Throughout the entries below, report every line where "with" is found.

═════ Dataset entries

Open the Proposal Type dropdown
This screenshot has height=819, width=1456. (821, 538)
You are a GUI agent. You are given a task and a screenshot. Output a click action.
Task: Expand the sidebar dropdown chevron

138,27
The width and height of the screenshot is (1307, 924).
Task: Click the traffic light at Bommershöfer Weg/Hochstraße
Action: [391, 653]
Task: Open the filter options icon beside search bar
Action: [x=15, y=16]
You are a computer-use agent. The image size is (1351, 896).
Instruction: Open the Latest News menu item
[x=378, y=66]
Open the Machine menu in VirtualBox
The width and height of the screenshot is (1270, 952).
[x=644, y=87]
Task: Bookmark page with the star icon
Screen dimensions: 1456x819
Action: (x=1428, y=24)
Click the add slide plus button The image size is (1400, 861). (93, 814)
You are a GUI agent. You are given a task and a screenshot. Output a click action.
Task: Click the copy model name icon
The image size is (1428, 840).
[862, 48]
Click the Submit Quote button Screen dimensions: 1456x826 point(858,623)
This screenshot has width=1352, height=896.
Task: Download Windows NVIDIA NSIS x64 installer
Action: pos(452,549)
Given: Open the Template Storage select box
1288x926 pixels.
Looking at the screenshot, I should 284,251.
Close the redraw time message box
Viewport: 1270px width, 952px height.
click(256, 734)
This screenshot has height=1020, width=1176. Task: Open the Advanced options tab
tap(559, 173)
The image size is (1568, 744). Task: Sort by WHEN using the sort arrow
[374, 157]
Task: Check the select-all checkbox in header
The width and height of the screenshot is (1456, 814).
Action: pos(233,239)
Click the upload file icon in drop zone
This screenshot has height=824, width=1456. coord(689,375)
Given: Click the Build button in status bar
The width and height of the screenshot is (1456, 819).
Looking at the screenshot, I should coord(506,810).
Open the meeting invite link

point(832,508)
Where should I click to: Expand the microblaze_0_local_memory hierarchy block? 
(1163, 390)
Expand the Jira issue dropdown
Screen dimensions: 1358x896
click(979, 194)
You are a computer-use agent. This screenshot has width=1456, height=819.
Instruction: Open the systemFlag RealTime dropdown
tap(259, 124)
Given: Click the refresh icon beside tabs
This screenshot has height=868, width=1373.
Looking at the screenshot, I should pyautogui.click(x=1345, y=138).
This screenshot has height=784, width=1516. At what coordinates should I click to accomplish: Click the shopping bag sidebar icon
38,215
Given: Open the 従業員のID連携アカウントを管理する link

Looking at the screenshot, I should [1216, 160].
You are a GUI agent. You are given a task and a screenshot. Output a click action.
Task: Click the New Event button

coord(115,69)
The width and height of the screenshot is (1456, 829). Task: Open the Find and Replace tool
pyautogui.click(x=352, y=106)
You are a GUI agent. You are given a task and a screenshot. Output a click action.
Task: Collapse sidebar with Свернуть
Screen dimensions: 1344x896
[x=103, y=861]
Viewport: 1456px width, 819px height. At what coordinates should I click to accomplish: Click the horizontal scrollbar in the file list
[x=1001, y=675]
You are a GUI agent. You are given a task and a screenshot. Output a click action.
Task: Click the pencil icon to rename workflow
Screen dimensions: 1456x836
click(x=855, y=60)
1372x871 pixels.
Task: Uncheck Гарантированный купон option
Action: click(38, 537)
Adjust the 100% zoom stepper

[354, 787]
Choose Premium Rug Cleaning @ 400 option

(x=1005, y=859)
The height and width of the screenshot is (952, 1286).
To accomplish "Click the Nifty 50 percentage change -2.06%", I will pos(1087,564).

══════════

Task result:
Task: Bookmark page with the star icon
Task: Collapse sidebar with Свернуть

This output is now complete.